By Stratos Ramoglou, University of Southampton

With another impending international debt deadline, Greece runs the risk of becoming the first OECD country to default on its obligations to the IMF. The country owes €448m – and many are once again raising the “spectre of Grexit” idea, accompanied by damning commentary on Greece’s failure to get successfully through the crisis.

Mainstream accounts of Greece’s economic situation emphasise how the so-called troika (the European Commission, European Central Bank and International Monetary Fund) has been aiding Greece by throwing it a much-needed financial lifeline of billions.

All this bail-out money is supposedly helping to keep the country afloat and prevent the Greek economy from going bankrupt. But in spite of all this aid, the Greek economy keeps sinking and Greeks apparently only seek to satisfy a growing appetite for easy money.

These popular accounts are, however, full of misconceptions over the nature of the financial aid Greece is receiving and serve to damage the prospect of a more balanced understanding of the situation – and effectively stymie chances for a more viable solution. Greece emerges as a country morally indebted to the troika’s help, only against the backdrop of a quite dangerous mythology, consisting of a constellation of falsehoods, dogmatic hypotheses and unwholesome oversimplifications.

But where has all the money gone?

The vast majority of the financial lifeline meant to save Greece has never entered the Greek economy. The record loan of €240 billion was mostly channelled directly for debt-servicing purposes. It was primarily meant to prevent – chiefly French and German – financial institutions from suffering losses, by ensuring that European taxpayers bought an (unpayable) debt. This, all in the name of “Greek aid”.

Moreover, Greece’s primary surpluses since 2013 mean that it needs cash only in order to service the massive debt that the bail-out money has kept in place. The Greek state has sufficient money for its domestic needs but cannot simultaneously afford to repay billions of debt at this point – not without turning a blind eye to its most needy citizens.

Still, the nature of the bail-out is overshadowed by deceptive representations which give the impression that the Greek economy is rescued by being the recipient of billions of euros. It would be truly interesting, indeed, to know how many of Europe’s taxpayers know that more than 90% of the €240 billion borrowed by Greece went directly to financial institutions.
▬▬▬
Task to complete: Using the text on the Greek bail-out, explain why Greece still needs cash despite running primary surpluses since 2013.
▬▬▬
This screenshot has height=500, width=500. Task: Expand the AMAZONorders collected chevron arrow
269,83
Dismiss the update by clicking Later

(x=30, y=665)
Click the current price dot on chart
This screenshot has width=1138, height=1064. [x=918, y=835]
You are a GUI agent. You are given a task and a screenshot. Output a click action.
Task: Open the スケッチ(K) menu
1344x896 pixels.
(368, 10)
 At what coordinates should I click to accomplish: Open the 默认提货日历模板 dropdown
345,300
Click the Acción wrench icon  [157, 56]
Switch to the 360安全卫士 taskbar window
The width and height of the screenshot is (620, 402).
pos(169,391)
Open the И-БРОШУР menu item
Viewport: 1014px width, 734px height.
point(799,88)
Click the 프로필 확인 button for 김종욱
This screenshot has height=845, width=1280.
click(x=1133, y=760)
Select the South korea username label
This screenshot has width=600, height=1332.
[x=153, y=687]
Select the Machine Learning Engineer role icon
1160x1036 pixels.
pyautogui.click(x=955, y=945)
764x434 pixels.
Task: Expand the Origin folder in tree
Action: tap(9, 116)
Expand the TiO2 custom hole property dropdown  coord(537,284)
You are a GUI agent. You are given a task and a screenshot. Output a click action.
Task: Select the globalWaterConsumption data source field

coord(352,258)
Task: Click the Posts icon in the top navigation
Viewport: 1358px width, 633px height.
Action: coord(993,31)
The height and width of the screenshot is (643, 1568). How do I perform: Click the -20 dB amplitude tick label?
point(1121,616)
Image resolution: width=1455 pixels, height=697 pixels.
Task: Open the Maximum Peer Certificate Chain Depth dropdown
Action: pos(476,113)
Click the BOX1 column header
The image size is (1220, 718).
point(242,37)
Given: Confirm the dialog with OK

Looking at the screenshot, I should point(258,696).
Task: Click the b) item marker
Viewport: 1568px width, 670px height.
▬▬▬
Exercise solution: The primary surpluses give the Greek state enough money for its domestic needs, so it needs cash only to service the massive debt that the bail-out money has kept in place. It cannot also repay billions of that debt at this point without turning a blind eye to its neediest citizens.